Physicists have misinterpreted evidence obtained experimentally many times in the past. When I was going to college [1940s] and was in physics class the teachers were not entirely sure what the Michelson-Morley experiment proved or even if it was a valid experiment. Was the premise, under which they ran the experiment, really was going to prove what it was they set out to prove. I have recently discovered, in investigating the Ether theory, that is really is quite popular these days.

 

Some of the things that Einstein came up with and some of the things that Michelson-Morley experiments seemed to indicate actually are in contradiction to one another.

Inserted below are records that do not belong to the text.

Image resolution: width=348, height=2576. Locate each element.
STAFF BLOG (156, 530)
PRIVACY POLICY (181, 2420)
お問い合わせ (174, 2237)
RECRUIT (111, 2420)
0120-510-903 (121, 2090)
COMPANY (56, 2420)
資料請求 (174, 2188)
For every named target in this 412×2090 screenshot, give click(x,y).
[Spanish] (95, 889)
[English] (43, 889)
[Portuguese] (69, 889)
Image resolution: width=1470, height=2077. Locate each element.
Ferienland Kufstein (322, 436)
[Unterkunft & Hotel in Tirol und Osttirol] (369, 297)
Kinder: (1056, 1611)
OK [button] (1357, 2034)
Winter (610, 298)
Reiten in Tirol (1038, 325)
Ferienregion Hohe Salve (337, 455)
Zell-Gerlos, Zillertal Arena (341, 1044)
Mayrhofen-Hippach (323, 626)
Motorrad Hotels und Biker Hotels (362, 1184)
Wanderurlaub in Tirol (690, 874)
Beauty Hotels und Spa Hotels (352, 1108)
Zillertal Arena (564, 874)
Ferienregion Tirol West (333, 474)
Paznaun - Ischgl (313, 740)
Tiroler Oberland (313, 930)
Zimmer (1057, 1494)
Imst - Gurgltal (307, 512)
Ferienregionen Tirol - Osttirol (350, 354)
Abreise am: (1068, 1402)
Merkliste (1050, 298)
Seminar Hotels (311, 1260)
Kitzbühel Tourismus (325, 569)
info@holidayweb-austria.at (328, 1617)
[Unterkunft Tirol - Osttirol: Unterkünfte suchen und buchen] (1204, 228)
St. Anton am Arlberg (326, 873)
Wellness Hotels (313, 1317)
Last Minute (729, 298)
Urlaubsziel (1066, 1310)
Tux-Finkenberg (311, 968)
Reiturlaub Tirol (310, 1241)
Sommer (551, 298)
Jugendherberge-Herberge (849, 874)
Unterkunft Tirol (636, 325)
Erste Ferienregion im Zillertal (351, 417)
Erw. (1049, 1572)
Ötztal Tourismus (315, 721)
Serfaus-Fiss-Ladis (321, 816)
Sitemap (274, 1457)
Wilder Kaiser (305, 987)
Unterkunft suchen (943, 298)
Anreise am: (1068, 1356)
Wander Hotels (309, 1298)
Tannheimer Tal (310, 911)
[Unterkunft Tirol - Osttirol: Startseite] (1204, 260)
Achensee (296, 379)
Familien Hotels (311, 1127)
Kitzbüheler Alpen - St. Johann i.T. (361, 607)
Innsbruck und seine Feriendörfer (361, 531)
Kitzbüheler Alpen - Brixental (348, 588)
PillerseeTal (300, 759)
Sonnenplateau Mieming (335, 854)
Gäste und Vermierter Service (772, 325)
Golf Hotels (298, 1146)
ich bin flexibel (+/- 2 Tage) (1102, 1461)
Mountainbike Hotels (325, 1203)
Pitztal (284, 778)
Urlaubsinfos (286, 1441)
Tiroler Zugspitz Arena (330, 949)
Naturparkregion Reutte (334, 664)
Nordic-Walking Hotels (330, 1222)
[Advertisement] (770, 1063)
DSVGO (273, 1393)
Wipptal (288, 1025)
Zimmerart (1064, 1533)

Einstein says it does not make any difference what direction you pointed anything in for receiving a light beam, light was always going to travel at the same speed. He even said that if you have light coming from a star on this horizon and there is light coming from a star on the opposite horizon and the photons come passed you instead of going into your eyes and pass one another some people say, “Well, obviously, they pass one another at twice the speed of light.” But Einstein’s theory says that they pass one another at the speed of light; it is a constant regardless of what situation you have. Light travels only one speed in a given medium.

 

So I do not know how Michelson-Morley’s experiments could even hope to prove itself or whatever it was they claimed they proved, which was Ether drift. They expected light to be traveling at a different speed depending on whether it was going across or with or against the flow of Ether, but that assumed that Ether flowed and that may not be the nature of it.